*
Havada olan elimi tutup bir adım yaklaştı bana. Gözlerime bakıp gülümsedi çok hoş çok güzel bir gülümsemeydi bu. Elimi yüzüne yaklaştırıp avuç içimi öptü ve yüzünü elime yasladı.
"Söz veriyorum" dedi "bir daha olmayacak."
*
Güzel bir akşam, huzurlu bir uyku, çok gerçekçi ve mutluluk verici bir rüyanın sonuna huzurla uyanmak çok yakışırdı. Amma velakin Erdil ve karga sesi yine iş başındaydı. Uyku uyanıklık arası bir devrede yastığa sarılmış saçlarım darmadağın bir haldeyken 'Anne' diyen sesle sanki yüksek bir yerden düşüyormuş gibi irkilerek uyanmıştım.
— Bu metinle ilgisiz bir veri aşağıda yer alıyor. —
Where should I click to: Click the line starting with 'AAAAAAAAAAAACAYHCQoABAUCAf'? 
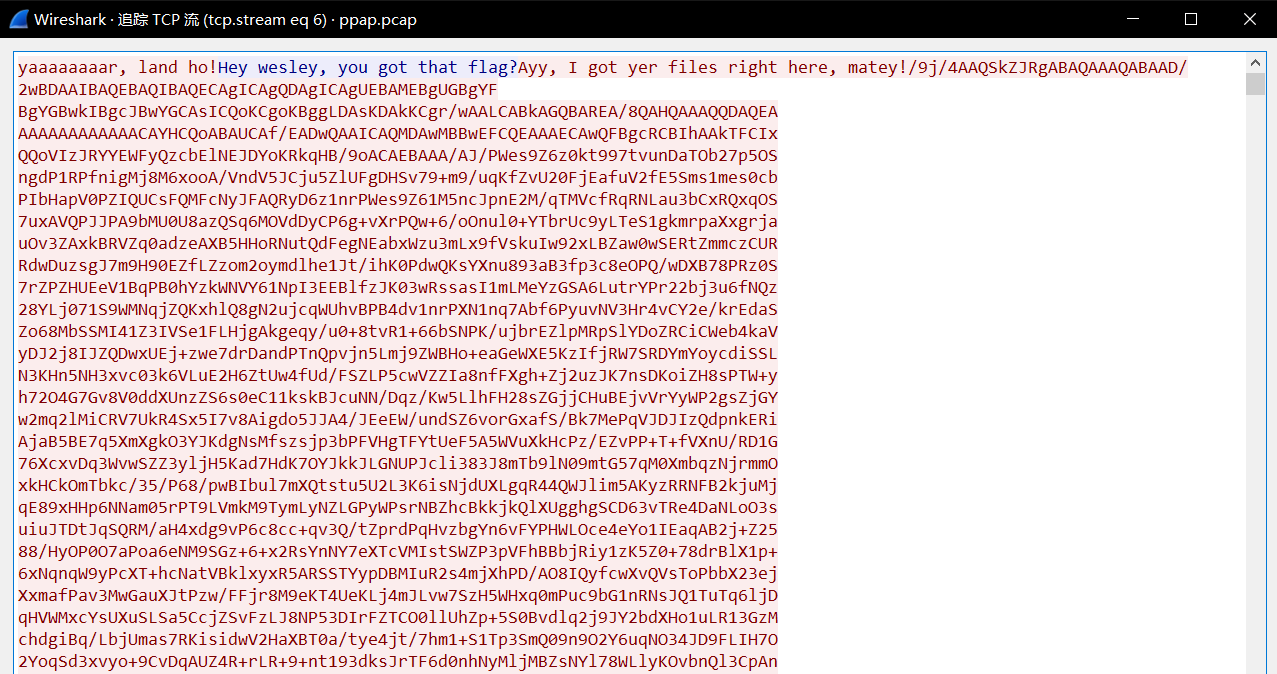point(398,134)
Tabi ki bu sesi kısmak veya yok etmek mümkün değildi.
"Anne, takım elbiselerim kuru temizlemeden gelmedi mi?"
Yangem daha makul ve kendine yaraşır bir ses tonuyla konuşmuş olmalı ki onu duyamamıştım.
"Ne giyeceğim ben o zaman."
"Ses tellerine tükürdüğüm, bağırma bir sabahta." diye homurdandım. Komodinin üzerinden telefonumu alıp saate baktım. Birazdan kahvaltı yapacağımızdan geri uyumaya mahal vermeden yataktan kalkıp, lavaboya gittim. Sonrasında odama geçip üzerimi değiştirdim ve içeriye geçtim.
"Günaydın."dedim
"Günaydın."
"Günaydın kızım."
"Günaydın abla." diyen amcam ve Ahuşen'e gülümserken Erdil'e yalancı bir kızgınlıkla baktım.
"Sana günaydın yok Erdil." diyerek tekli koltuğa oturdum
"Niye lan?"
"Sana kaç kez dedik sabahları bağırma diye. Ben senin çirkin sesinle uyanmak zorunda mıyım?"
"Kızlar benim sesime hasta sen beğenme hala." diyerek elini saçlarından geçirip havalı havalı bana bakmaya çalıştı. Başarılı da oldu, hakkını yememeliydim şimdi.
Ahuşen'in "Benim arkadaşlarımdan bahsediyor abla, on yaş altı." demesiyle gülmeden edemedim.
Erdil başını hızla Ahuşen'e çevirip "Kardeş misin, köstek mi?" dediğinde Ahuşen ona dil çıkararak cevap vermişti. Ben onlara gülerken Erdil beklemediği bu hamleye yanındaki yastığı Ahuşen'e fırlatarak karşılık vermişti.
"Ah, abi ne yapıyorsun ya. Baba şu oğluna bir şey söyle. Benim uğraşıp duruyor." deyip kafasını tutan ve aynı zamanda dudaklarını bükmüş babasına bakan bu kıza kim olsa haklı derdi cidden.
Amcam kaşlarını çatarak "Erdil kızıma sataşma." dedi sert bir ses tonuyla.
"Ama baba o..."
"Erdil"
"Tamam baba tamam." deyip Ahuşen'e döndü "sen de istediğin o bisikleti unut küçük hanım. Almıyorum."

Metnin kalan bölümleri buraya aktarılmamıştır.